### Your instructions
From the first line to the last, transcribe the data exactly and skip the pictures.

### Given data
────────────────────
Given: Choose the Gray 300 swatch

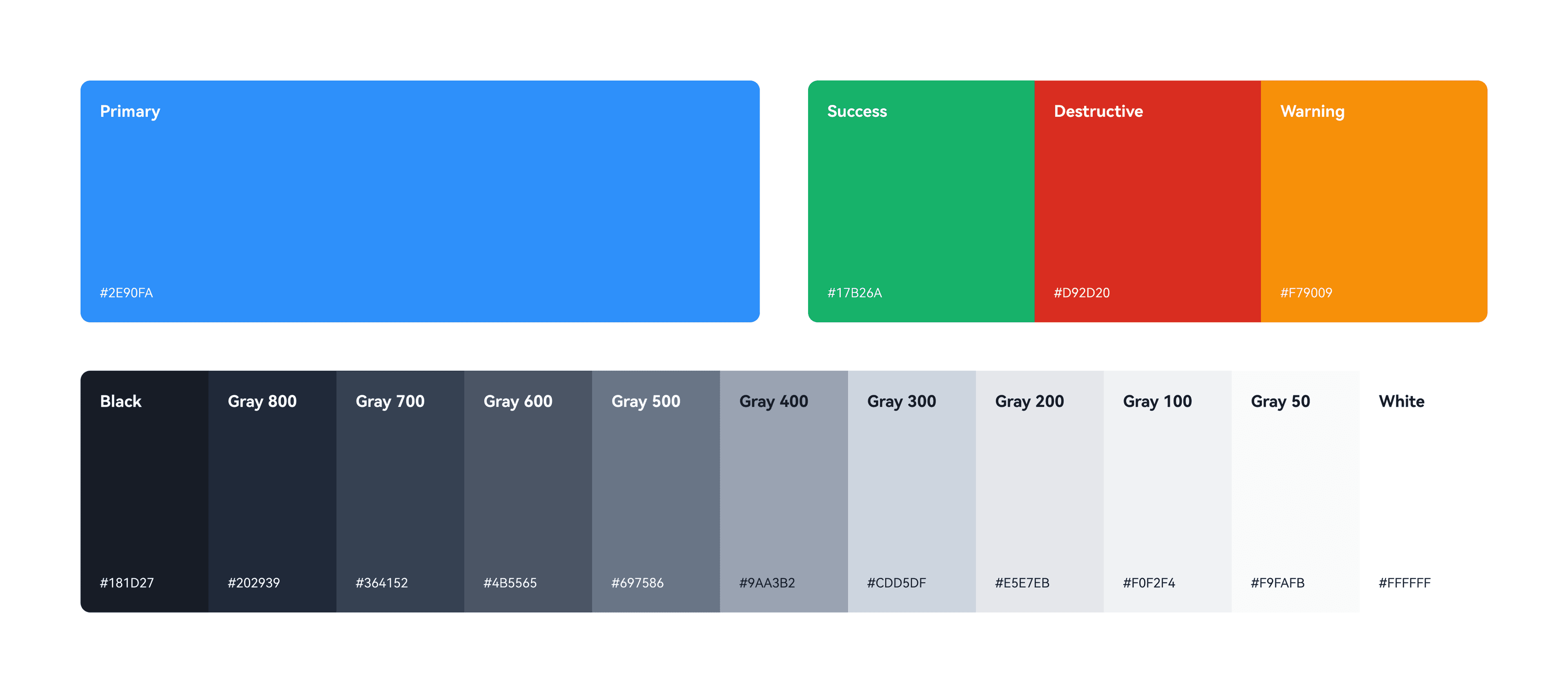Looking at the screenshot, I should tap(912, 491).
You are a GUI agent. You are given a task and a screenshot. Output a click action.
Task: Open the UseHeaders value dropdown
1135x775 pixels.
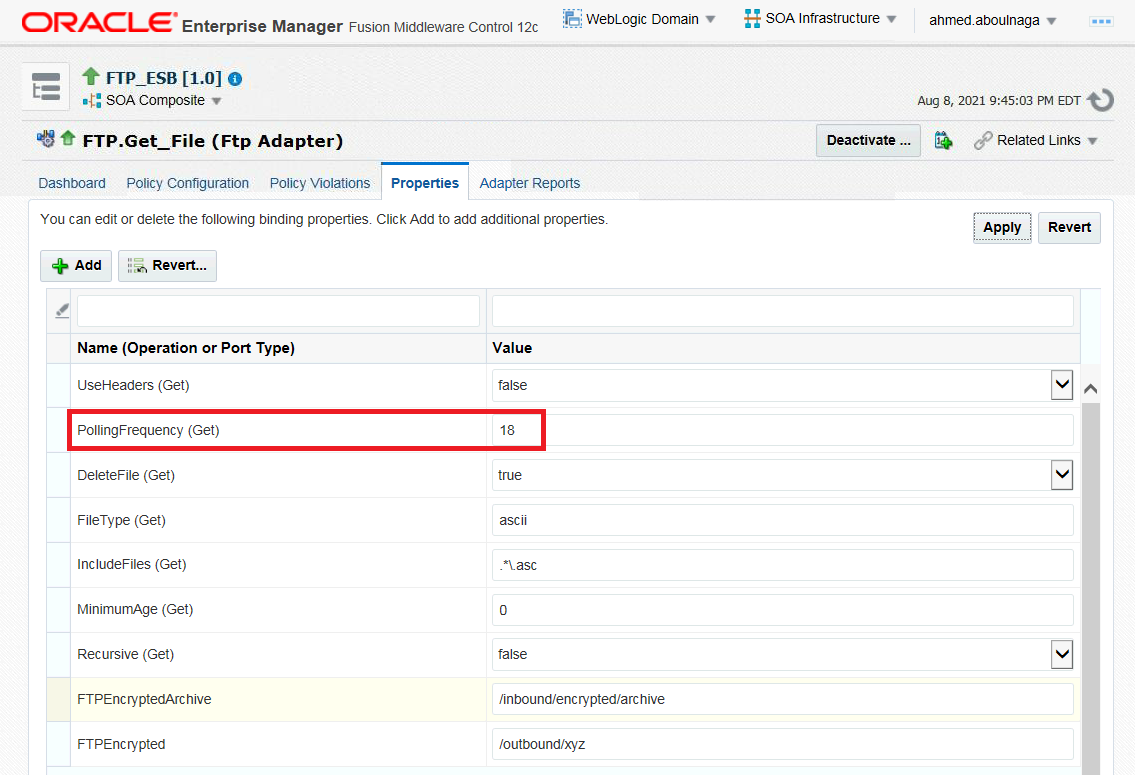(x=1061, y=385)
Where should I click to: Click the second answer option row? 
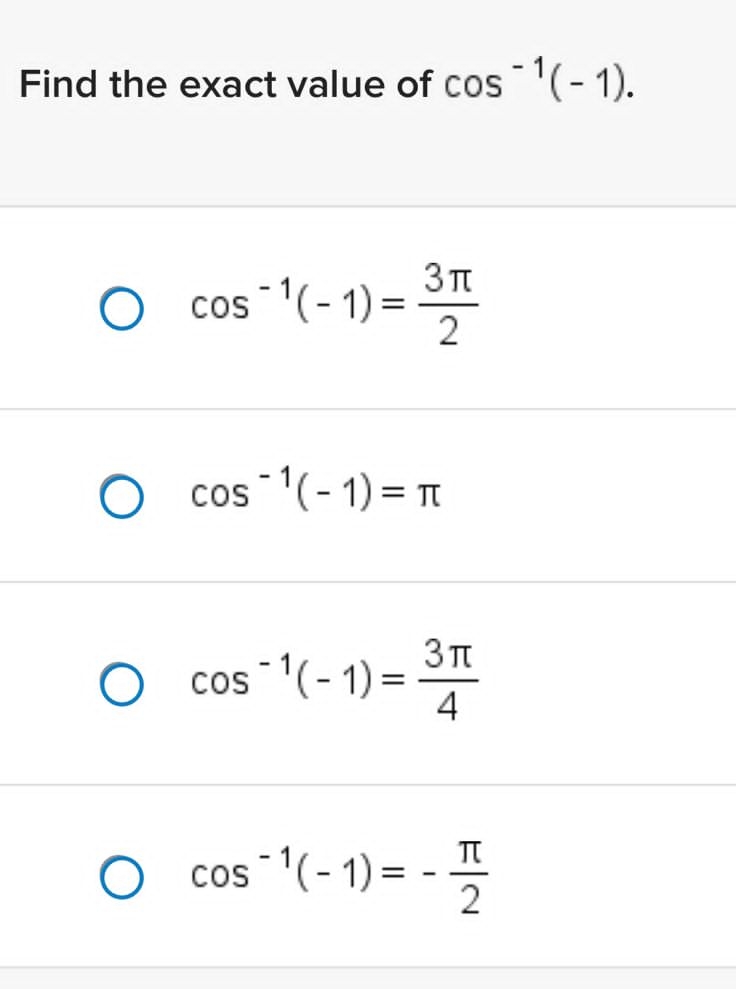[x=368, y=494]
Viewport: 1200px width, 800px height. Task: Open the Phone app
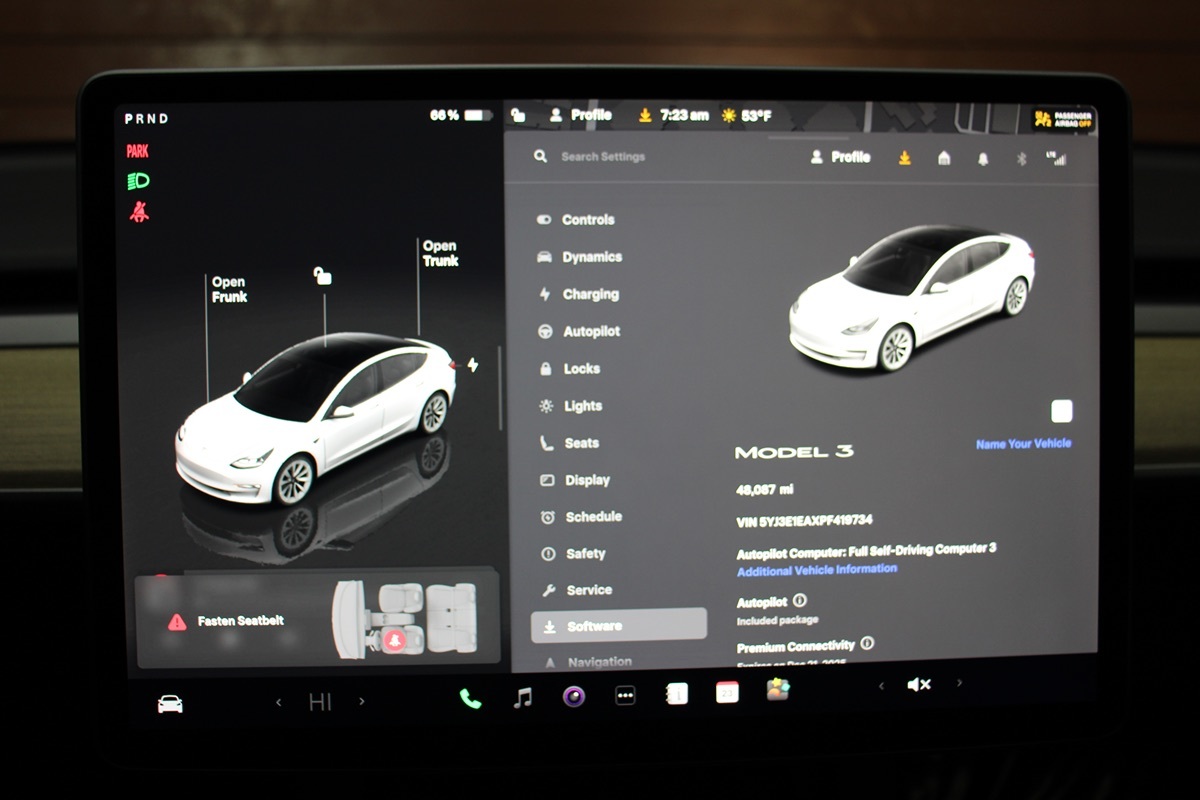coord(470,698)
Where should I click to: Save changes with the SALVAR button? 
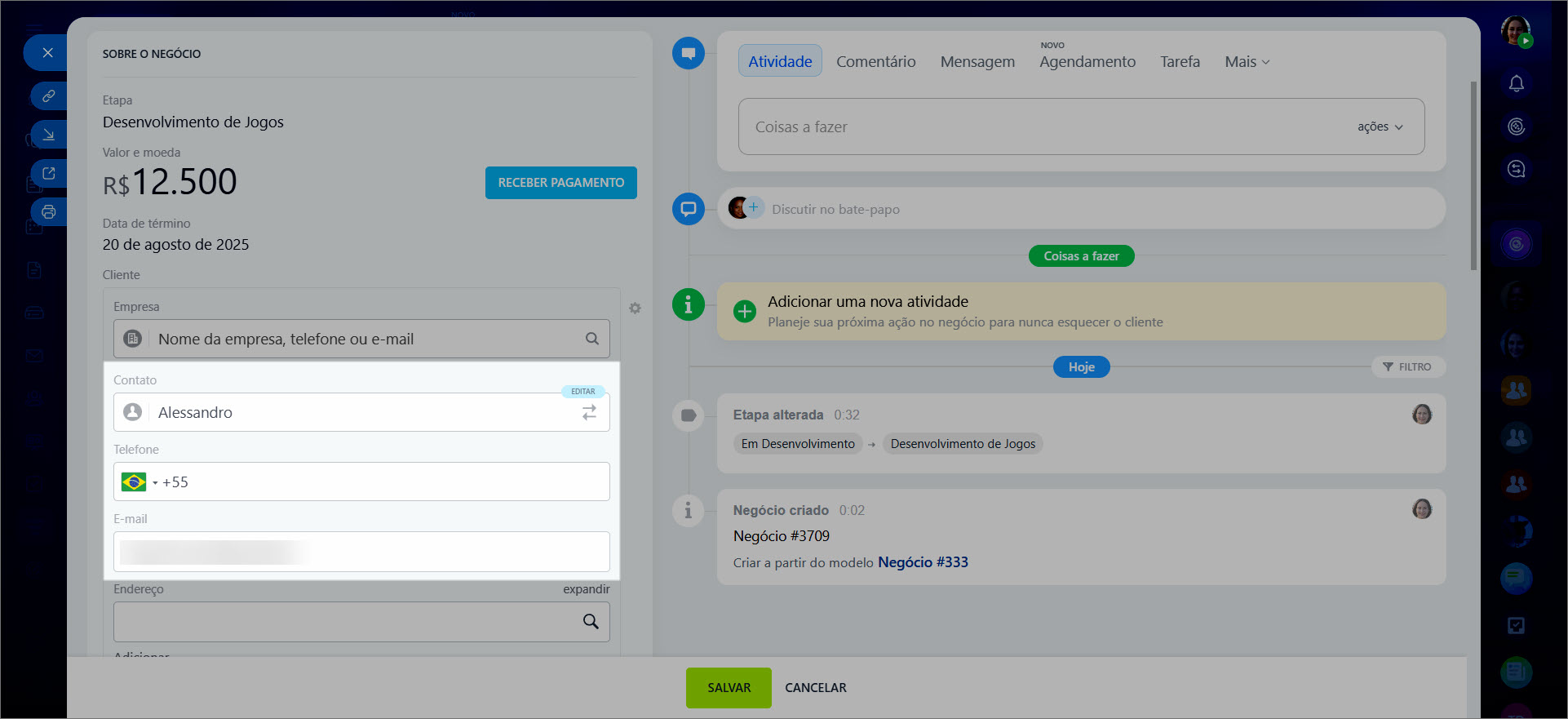pos(728,688)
────────────────────
### Answer to this exercise
Given: Choose the Gray 300 swatch

Looking at the screenshot, I should tap(912, 491).
You are a GUI agent. You are given a task and a screenshot. Output a click action.
Task: Open the UseHeaders value dropdown
1135x775 pixels.
(x=1061, y=385)
Where should I click to: Click the second answer option row? 
[x=368, y=494]
Viewport: 1200px width, 800px height. Task: Open the Phone app
coord(470,698)
Where should I click to: Save changes with the SALVAR button? 
pos(728,688)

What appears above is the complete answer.